I really enjoyed the book and also the way it flitted forwards and back.  The tales of working on the front line as a female war photographer sounded authentic and as a character, I admired Helen.  Did I find it totally plausible that she would rent the seemingly spooky sounding Wildfell Hall when she is actually worried about her own safety, I’m still not 100% convinced, but then that’s my own opinion, as that house is not somewhere I would have chosen to live in on my own, but for Helen maybe it’s not as weird.  Would she have been safer in a larger city where she could have disappeared amongst the many, who knows?  Regardless of this, The Woman who Ran is a tense thriller that’s worthy of a read.

Happy Reading

Miss Chapter x

Tuesday, 2 February 2016

The Trouble with Goats and Sheep

The Trouble with Goats and Sheep by Joanna Cannon
Published by The Borough Press
28th January 201
Hardback Edition


Mrs Creasy is missing and The Avenue is alive with whispers. As the summer shimmers endlessly on, ten-year-olds Grace and Tilly decide to take matters into their own hands.

And as the cul-de-sac starts giving up its secrets, the amateur detectives will find much more than they imagined…
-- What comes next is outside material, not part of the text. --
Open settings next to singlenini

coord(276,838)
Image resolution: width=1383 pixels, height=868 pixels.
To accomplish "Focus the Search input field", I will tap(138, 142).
Right, let’s start this review with a spoiler alert – there are no goats or sheep in this book at all, so if you are expecting a tale of farmyard animals, then I expect you will be solely disappointed.  What you are left with, are metaphorical goats and sheep of the kind that the Bible tells us about, and our two central characters, ten year olds Grace and Tilly are on the hunt to find them.

Set in 1976, Joanna Cannon’s debut novel carries you away to that summer of relentless heat, when everyone sat around watching the sky, hoping that today would be the day that it rained but of course, it never was.  Grace and Tilly are best friends and as the summer holidays begin and their neighbour Mrs Creasy goes missing, they decide that they will try to find out what happened to her.  Unbeknown to them however, the street upon which they live, has secrets of its own, and as questions begin to be asked by all and sundry, the neighbours themselves have to keep each other in check to make sure that what happened in the past, remains in the past.

Will Mrs Creasy return to the fold though, or will Grace and Tilly discover that there are more goats than sheep than they were originally led to believe.  This is a great story of community and friendship, and a tale of childhood innocence.  It also examines just what can happen when a community decides to come together, with sometimes devastating consequences.

I loved this book, it was a real breath of fresh air, and it was great to be transported back to the days of my early childhood, when technology was at a minimum and where all neighbours knew and spoke to each other daily.  There are some very funny moments, especially when the new residents of The Avenue arrive, and also some sad moments of reflection too.  I predict that The Trouble with Goats and Sheep is going to be much talked about in 2016.